Supplied information Start Marker

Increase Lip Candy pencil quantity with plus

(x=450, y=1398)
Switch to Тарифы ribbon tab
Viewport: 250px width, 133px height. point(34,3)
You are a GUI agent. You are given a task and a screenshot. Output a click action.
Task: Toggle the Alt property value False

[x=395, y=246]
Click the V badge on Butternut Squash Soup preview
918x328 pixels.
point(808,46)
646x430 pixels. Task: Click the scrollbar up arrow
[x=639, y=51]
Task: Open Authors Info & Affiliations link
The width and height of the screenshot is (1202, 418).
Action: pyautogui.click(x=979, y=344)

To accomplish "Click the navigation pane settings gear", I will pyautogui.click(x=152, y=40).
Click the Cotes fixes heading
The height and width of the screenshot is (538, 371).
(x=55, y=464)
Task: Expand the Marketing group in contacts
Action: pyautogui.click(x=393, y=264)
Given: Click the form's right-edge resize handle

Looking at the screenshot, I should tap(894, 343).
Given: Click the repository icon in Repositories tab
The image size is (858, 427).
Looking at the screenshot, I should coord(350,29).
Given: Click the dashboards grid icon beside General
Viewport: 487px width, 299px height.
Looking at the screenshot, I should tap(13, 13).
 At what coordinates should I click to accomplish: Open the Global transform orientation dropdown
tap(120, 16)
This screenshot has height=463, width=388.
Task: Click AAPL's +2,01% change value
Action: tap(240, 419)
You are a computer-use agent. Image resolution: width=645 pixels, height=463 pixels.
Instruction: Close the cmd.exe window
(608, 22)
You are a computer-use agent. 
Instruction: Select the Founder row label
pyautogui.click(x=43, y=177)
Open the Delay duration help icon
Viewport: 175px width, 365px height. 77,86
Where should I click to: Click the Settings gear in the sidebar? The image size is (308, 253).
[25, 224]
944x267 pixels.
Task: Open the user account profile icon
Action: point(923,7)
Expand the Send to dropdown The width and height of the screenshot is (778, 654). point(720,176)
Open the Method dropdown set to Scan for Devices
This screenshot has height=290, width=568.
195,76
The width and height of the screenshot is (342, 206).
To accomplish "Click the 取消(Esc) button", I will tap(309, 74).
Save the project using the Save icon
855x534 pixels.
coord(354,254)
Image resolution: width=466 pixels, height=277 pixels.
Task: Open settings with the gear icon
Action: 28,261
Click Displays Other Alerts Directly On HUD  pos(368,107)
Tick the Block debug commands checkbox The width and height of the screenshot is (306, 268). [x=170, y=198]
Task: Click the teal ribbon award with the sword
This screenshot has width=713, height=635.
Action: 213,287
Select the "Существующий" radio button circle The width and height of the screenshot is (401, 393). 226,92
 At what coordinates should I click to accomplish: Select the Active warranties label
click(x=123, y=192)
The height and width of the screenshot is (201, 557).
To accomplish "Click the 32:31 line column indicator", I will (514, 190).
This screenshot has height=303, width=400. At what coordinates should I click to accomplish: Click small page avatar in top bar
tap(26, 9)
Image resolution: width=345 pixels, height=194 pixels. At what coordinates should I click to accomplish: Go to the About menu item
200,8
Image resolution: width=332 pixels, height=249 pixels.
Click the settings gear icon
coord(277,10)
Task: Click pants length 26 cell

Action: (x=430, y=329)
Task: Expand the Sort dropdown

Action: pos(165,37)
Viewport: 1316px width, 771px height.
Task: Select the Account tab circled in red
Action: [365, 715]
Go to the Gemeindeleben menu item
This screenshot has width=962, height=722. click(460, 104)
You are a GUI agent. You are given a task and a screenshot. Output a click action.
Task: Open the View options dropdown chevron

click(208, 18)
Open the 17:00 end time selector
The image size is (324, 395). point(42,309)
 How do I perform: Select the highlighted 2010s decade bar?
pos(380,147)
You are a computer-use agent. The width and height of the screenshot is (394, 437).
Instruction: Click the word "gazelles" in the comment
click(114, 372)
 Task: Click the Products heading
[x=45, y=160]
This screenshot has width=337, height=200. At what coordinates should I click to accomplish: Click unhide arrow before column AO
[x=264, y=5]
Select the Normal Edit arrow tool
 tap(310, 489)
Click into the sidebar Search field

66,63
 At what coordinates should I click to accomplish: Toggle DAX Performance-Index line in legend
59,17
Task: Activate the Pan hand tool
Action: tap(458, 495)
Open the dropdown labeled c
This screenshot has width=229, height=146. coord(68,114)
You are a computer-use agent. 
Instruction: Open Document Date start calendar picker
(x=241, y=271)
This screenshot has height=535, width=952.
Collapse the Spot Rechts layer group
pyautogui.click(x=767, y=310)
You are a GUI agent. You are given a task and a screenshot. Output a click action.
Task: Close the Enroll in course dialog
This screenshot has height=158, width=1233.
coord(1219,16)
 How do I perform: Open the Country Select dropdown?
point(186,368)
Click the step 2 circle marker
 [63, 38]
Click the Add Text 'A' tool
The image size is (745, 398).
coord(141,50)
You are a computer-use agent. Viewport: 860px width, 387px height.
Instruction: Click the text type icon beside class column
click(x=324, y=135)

Supplied information End Marker

_Brief_
Every line above must be reproduced exactly as it stands.

_Response area_
Increase Lip Candy pencil quantity with plus

(x=450, y=1398)
Switch to Тарифы ribbon tab
Viewport: 250px width, 133px height. point(34,3)
You are a GUI agent. You are given a task and a screenshot. Output a click action.
Task: Toggle the Alt property value False

[x=395, y=246]
Click the V badge on Butternut Squash Soup preview
918x328 pixels.
point(808,46)
646x430 pixels. Task: Click the scrollbar up arrow
[x=639, y=51]
Task: Open Authors Info & Affiliations link
The width and height of the screenshot is (1202, 418).
Action: pyautogui.click(x=979, y=344)

To accomplish "Click the navigation pane settings gear", I will pyautogui.click(x=152, y=40).
Click the Cotes fixes heading
The height and width of the screenshot is (538, 371).
(x=55, y=464)
Task: Expand the Marketing group in contacts
Action: pyautogui.click(x=393, y=264)
Given: Click the form's right-edge resize handle

Looking at the screenshot, I should tap(894, 343).
Given: Click the repository icon in Repositories tab
The image size is (858, 427).
Looking at the screenshot, I should coord(350,29).
Given: Click the dashboards grid icon beside General
Viewport: 487px width, 299px height.
Looking at the screenshot, I should tap(13, 13).
 At what coordinates should I click to accomplish: Open the Global transform orientation dropdown
tap(120, 16)
This screenshot has height=463, width=388.
Task: Click AAPL's +2,01% change value
Action: tap(240, 419)
You are a computer-use agent. Image resolution: width=645 pixels, height=463 pixels.
Instruction: Close the cmd.exe window
(608, 22)
You are a computer-use agent. 
Instruction: Select the Founder row label
pyautogui.click(x=43, y=177)
Open the Delay duration help icon
Viewport: 175px width, 365px height. 77,86
Where should I click to: Click the Settings gear in the sidebar? The image size is (308, 253).
[25, 224]
944x267 pixels.
Task: Open the user account profile icon
Action: point(923,7)
Expand the Send to dropdown The width and height of the screenshot is (778, 654). point(720,176)
Open the Method dropdown set to Scan for Devices
This screenshot has height=290, width=568.
195,76
The width and height of the screenshot is (342, 206).
To accomplish "Click the 取消(Esc) button", I will tap(309, 74).
Save the project using the Save icon
855x534 pixels.
coord(354,254)
Image resolution: width=466 pixels, height=277 pixels.
Task: Open settings with the gear icon
Action: 28,261
Click Displays Other Alerts Directly On HUD  pos(368,107)
Tick the Block debug commands checkbox The width and height of the screenshot is (306, 268). [x=170, y=198]
Task: Click the teal ribbon award with the sword
This screenshot has width=713, height=635.
Action: 213,287
Select the "Существующий" radio button circle The width and height of the screenshot is (401, 393). 226,92
 At what coordinates should I click to accomplish: Select the Active warranties label
click(x=123, y=192)
The height and width of the screenshot is (201, 557).
To accomplish "Click the 32:31 line column indicator", I will (514, 190).
This screenshot has height=303, width=400. At what coordinates should I click to accomplish: Click small page avatar in top bar
tap(26, 9)
Image resolution: width=345 pixels, height=194 pixels. At what coordinates should I click to accomplish: Go to the About menu item
200,8
Image resolution: width=332 pixels, height=249 pixels.
Click the settings gear icon
coord(277,10)
Task: Click pants length 26 cell

Action: (x=430, y=329)
Task: Expand the Sort dropdown

Action: pos(165,37)
Viewport: 1316px width, 771px height.
Task: Select the Account tab circled in red
Action: [365, 715]
Go to the Gemeindeleben menu item
This screenshot has width=962, height=722. click(460, 104)
You are a GUI agent. You are given a task and a screenshot. Output a click action.
Task: Open the View options dropdown chevron

click(208, 18)
Open the 17:00 end time selector
The image size is (324, 395). point(42,309)
 How do I perform: Select the highlighted 2010s decade bar?
pos(380,147)
You are a computer-use agent. The width and height of the screenshot is (394, 437).
Instruction: Click the word "gazelles" in the comment
click(114, 372)
 Task: Click the Products heading
[x=45, y=160]
This screenshot has width=337, height=200. At what coordinates should I click to accomplish: Click unhide arrow before column AO
[x=264, y=5]
Select the Normal Edit arrow tool
 tap(310, 489)
Click into the sidebar Search field

66,63
 At what coordinates should I click to accomplish: Toggle DAX Performance-Index line in legend
59,17
Task: Activate the Pan hand tool
Action: tap(458, 495)
Open the dropdown labeled c
This screenshot has width=229, height=146. coord(68,114)
You are a computer-use agent. 
Instruction: Open Document Date start calendar picker
(x=241, y=271)
This screenshot has height=535, width=952.
Collapse the Spot Rechts layer group
pyautogui.click(x=767, y=310)
You are a GUI agent. You are given a task and a screenshot. Output a click action.
Task: Close the Enroll in course dialog
This screenshot has height=158, width=1233.
coord(1219,16)
 How do I perform: Open the Country Select dropdown?
point(186,368)
Click the step 2 circle marker
 [63, 38]
Click the Add Text 'A' tool
The image size is (745, 398).
coord(141,50)
You are a computer-use agent. Viewport: 860px width, 387px height.
Instruction: Click the text type icon beside class column
click(x=324, y=135)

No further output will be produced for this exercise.